/ecir19-bisection

Experiments for "Compressing Inverted Indexes with Recursive Graph Bisection: A Reproducibility Study".

Primary LanguageC++

Compressing Graphs and Indexes with Recursive Graph Bisection: A Reproducibility Study

Welcome. This repository contains the required data to reproduce the experiments from the following paper. We request you cite this work if you decide to use our algorithm for your own papers.

Joel Mackenzie, Antonio Mallia, Matthias Petri, J. Shane Culpepper, and Torsten Suel: Compressing Inverted Indexes with Recursive Graph Bisection: A Reproducibility Study. In Proc. ECIR, 2019, 339-352.

@inproceedings{mm+19-ecir,
 author = {Mackenzie, Joel and Mallia, Antonio and Petri, Matthias and Culpepper, J. Shane and Suel, Torsten},
 title = {Compressing Inverted Indexes with Recursive Graph Bisection: A Reproducibility Study},
 booktitle = {Proc. ECIR},
 year = {2019},
 pages = {339--352},
}

Codebase

The core bisection algorithm exists in the PISA project, which is included here as a submodule. We also use Indri to index the text collections.

Acknowledgements

The original paper can be found here: Compressing Graphs and Indexes with Recursive Graph Bisection, ACM Proceedings

@inproceedings{dk+16-kdd,
 author = {L. Dhulipala and I. Kabiljo and B. Karrer and G. Ottaviano and S. Pupyrev and A. Shalita},
 title = {Compressing Graphs and Indexes with Recursive Graph Bisection},
 booktitle = {Proc. SIGKDD},
 year = {2016},
 pages = {1535--1544}
} 

We thank the authors of this paper for their assistance in our reproducibility study.

Usage

This repository aims to show how we go from end-to-end for our experiments, allowing others to repeat them. The main scripts are build.sh and end-to-end.sh.

Note that the Indri configuration files in configuration/indri_config must be populated with correct paths before proceeding.
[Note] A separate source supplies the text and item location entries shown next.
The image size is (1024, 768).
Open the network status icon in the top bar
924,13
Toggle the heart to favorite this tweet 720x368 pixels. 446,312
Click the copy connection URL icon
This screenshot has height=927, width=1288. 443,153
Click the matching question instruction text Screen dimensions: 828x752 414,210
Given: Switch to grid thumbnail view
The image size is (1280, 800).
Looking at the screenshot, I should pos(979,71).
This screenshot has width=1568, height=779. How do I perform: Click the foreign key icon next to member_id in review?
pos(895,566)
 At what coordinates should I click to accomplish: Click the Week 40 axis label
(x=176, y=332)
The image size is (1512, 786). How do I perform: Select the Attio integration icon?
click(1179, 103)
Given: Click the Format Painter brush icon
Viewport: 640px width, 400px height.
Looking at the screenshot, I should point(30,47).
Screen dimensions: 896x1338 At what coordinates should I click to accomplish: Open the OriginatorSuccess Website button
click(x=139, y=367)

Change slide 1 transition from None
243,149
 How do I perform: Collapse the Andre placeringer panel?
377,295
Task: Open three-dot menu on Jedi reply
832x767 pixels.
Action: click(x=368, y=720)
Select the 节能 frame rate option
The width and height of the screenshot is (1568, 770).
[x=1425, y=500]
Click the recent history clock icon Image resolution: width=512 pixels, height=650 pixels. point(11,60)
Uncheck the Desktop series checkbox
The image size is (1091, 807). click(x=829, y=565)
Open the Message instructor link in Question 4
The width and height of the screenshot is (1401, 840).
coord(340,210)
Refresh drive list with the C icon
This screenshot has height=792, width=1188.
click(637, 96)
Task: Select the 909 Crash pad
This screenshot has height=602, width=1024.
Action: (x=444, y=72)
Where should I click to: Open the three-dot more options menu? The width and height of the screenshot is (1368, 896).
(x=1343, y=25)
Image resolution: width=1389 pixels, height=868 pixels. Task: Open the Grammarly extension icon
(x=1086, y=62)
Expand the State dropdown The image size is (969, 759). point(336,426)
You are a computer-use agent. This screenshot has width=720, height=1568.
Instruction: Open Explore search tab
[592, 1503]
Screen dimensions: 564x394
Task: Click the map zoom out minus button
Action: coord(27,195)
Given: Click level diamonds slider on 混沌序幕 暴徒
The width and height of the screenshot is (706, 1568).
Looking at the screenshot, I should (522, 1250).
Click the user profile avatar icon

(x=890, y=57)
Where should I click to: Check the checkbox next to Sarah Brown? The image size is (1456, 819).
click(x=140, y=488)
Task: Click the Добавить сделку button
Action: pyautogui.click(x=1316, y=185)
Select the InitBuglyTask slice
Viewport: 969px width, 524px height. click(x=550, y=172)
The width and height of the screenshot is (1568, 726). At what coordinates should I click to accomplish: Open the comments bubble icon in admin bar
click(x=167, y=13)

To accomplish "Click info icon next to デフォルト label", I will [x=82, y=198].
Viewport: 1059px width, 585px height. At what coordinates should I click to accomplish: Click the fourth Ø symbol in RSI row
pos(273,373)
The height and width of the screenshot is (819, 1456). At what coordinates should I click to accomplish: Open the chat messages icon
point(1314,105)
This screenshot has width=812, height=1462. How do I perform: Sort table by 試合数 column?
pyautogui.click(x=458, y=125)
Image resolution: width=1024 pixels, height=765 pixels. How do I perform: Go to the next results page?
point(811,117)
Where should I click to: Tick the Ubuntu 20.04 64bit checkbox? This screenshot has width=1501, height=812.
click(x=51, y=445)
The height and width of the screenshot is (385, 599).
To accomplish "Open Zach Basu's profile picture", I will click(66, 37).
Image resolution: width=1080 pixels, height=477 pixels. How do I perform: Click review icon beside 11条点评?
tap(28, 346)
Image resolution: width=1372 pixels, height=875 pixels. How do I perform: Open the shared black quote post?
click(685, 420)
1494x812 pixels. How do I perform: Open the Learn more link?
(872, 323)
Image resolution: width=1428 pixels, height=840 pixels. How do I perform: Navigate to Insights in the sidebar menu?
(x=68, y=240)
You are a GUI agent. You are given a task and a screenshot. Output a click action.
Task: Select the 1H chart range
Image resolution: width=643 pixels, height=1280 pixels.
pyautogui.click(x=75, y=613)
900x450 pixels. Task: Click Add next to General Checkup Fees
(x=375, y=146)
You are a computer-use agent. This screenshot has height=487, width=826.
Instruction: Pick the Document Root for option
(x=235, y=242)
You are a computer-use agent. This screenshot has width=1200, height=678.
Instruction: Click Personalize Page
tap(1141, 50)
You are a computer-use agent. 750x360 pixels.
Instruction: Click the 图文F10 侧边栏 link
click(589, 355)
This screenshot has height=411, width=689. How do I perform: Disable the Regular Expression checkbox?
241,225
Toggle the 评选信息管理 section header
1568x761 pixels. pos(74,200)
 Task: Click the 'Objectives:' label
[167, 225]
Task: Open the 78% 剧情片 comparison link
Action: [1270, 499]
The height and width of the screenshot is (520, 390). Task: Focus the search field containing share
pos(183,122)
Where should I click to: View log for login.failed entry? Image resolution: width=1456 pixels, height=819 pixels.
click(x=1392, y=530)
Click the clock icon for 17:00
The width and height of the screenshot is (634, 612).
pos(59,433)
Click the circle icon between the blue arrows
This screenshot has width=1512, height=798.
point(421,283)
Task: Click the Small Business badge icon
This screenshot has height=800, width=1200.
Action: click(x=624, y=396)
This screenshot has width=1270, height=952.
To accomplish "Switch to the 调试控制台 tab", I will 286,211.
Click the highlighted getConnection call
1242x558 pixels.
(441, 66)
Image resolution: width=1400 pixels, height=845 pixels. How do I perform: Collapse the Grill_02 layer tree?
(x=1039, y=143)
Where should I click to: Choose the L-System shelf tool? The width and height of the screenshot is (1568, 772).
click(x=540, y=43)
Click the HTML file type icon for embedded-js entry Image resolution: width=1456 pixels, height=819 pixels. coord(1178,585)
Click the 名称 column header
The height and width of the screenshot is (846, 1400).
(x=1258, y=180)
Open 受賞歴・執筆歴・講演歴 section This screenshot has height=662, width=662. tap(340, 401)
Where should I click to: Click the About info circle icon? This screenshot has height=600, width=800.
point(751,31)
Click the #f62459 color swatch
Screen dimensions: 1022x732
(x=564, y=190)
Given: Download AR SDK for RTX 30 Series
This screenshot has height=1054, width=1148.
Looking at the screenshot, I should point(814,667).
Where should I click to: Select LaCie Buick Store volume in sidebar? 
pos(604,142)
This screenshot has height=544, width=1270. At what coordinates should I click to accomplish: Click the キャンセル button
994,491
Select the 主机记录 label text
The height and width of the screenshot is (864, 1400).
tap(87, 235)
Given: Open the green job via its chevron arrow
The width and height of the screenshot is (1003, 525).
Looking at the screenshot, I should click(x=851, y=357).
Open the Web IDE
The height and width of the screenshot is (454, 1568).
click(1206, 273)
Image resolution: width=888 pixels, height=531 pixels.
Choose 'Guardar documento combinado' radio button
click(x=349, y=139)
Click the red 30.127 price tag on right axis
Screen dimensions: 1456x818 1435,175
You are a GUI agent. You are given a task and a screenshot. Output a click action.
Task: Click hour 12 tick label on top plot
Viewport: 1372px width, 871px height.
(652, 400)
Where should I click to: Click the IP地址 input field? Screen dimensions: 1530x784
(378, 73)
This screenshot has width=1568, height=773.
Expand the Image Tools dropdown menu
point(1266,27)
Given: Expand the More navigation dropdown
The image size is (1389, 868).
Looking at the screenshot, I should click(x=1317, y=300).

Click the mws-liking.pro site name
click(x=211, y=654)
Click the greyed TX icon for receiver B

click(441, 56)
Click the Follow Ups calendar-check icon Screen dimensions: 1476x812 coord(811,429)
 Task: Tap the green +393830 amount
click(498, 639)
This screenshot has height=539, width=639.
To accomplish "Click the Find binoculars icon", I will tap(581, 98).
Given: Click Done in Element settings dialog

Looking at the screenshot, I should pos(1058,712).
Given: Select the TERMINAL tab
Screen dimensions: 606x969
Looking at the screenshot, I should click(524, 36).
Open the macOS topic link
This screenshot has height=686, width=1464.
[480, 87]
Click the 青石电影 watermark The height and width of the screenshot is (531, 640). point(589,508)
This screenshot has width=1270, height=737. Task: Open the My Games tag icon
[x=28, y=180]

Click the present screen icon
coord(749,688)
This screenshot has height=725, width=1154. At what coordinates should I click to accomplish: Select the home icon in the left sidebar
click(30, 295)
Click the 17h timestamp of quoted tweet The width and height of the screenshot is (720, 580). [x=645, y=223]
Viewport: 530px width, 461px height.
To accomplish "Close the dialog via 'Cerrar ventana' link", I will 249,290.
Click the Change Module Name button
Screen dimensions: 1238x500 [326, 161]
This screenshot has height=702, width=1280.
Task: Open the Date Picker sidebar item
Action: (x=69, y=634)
So, the steps are as follows:

  1. Configure the Indri parameter file correctly.
  2. Build the code: ./build.sh
  3. Run the code, end to end: ./end-to-end.sh <path_to_indri_config> <output_basename>

An example of running end-to-end.sh and explanation is shown below for the gov2 collection: ./end-to-end.sh ./configuration/indri_config/gov2.param my-gov2

  1. Create the Indri index for the specified collection. Output path depends on the Indri configuration file.
  2. Convert the Indri index into the ds2i binary collection format: my-gov2_original_ds2i/
  3. Generate a random shuffle of the binary collection: my-gov2_random_ds2i/
  4. Generate a minhash shuffle of the binary collection: my-gov2_minhash_ds2i/
  5. Generate a bp shuffle of the binary collection: my-gov2_bisection_ds2i/
  6. Generate a frequency index for each collection: my-gov2_indexes/

Additional Data

As mentioned in the paper, two of the collections are generated from dumps that are difficult to reproduce. We have archived these collections and we are happy to make them available to anyone interested in reproducing our experiments. Please email joel.mackenzie@rmit.edu.au if you are looking for this data or any further assistance with these experiments.

The URL ordering files and the bisection mappings can be found on Cloudstor.